ADR-0002: Temporal for Workflow Orchestration
| Date | 2026-02-20 |
| Status | Accepted |
| Deciders | Adrian (Trust Relay), Claude Code |
Context
The Trust Relay compliance workflow is inherently stateful and iterative. A single compliance case may loop through document collection, OSINT investigation, and officer decision multiple times (up to 5 iterations over a 60-day window) before reaching a terminal state (APPROVED, REJECTED, or ESCALATED).
The workflow must:
- Survive process restarts without losing state
- Enforce timeouts on customer document submission
- Maintain a complete audit trail of every state transition
- Pause indefinitely for human-in-the-loop decisions from compliance officers
These requirements go well beyond what a simple task queue can provide.
Decision
Use the Temporal Python SDK for all compliance case workflow orchestration. Each case is represented as a single long-running Temporal workflow (ComplianceCaseWorkflow).

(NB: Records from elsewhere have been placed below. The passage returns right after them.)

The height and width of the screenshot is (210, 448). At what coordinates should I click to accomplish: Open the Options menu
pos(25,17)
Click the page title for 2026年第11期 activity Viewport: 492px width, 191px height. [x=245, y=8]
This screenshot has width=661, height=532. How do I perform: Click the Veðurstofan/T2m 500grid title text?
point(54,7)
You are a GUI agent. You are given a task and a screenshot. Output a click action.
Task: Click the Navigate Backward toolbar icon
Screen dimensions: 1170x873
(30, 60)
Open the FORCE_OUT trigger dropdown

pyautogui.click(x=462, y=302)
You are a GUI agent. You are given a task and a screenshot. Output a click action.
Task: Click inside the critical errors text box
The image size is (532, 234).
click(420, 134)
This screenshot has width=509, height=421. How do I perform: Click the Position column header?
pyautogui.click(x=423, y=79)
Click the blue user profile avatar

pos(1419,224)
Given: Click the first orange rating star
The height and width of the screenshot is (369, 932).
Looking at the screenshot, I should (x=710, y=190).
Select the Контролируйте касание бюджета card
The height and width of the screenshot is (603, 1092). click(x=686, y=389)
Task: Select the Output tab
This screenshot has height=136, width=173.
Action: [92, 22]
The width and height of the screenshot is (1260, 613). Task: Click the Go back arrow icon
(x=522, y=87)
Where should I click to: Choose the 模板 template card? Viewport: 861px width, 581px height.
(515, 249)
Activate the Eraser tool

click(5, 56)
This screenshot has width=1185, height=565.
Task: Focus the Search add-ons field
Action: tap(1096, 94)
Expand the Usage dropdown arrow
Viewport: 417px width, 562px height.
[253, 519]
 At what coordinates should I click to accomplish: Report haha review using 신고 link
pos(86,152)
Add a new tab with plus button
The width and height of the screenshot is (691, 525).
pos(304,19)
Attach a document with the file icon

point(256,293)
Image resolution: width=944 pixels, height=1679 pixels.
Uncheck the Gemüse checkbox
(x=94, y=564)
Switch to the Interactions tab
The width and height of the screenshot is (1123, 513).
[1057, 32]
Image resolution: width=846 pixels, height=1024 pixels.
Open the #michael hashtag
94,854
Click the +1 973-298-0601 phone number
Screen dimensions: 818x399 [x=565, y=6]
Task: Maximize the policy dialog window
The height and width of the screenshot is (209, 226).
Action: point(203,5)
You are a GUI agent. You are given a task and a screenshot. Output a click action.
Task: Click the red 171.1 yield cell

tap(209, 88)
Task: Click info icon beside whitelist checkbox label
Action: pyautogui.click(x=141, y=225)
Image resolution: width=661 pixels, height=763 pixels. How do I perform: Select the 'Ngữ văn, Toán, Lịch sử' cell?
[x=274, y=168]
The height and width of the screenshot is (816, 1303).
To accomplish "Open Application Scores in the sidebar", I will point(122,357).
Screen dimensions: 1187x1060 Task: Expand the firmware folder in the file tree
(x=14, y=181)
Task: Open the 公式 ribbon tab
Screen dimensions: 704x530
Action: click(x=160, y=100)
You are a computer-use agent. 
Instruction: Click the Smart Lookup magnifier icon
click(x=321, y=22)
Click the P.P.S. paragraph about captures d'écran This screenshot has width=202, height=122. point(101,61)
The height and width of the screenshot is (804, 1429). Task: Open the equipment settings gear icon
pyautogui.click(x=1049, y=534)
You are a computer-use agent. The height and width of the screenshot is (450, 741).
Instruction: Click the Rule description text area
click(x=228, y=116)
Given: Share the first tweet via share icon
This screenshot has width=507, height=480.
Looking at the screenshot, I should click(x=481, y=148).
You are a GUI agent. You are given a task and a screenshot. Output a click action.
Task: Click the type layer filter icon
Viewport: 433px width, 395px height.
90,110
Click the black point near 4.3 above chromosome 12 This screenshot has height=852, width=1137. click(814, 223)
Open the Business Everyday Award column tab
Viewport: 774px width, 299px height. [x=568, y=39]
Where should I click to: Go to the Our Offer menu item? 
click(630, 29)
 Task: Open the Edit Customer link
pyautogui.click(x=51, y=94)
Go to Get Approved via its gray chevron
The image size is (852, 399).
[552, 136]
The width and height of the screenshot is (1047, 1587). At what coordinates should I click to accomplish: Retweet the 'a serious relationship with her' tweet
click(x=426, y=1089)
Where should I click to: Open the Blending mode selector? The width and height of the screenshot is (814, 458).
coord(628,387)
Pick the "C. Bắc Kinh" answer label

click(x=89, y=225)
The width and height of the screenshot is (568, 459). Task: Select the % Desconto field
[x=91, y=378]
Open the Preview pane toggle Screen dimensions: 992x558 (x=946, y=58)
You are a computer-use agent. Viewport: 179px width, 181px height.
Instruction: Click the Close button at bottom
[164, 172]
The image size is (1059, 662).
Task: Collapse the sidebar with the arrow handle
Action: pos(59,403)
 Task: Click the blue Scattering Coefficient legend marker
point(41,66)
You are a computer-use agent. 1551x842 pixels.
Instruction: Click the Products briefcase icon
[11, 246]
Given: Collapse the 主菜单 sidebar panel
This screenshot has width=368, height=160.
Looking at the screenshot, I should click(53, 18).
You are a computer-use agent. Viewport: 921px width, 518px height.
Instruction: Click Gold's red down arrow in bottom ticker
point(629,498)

- Human decisions are delivered via Temporal signals (
officer_decision,documents_submitted) - Workflow state is exposed to the REST API via Temporal queries (
get_status) - Document submission timeouts are implemented as Temporal timers inside the workflow -- no external cron jobs required
Consequences
Positive
- Durable execution: Temporal persists workflow state to its database. Process crashes, deployments, and infrastructure interruptions do not lose in-flight workflows.
- Signal and query primitives are a natural fit for human-in-the-loop: the workflow simply waits on a signal channel with an optional timer, requiring no polling or external state storage for pending decisions.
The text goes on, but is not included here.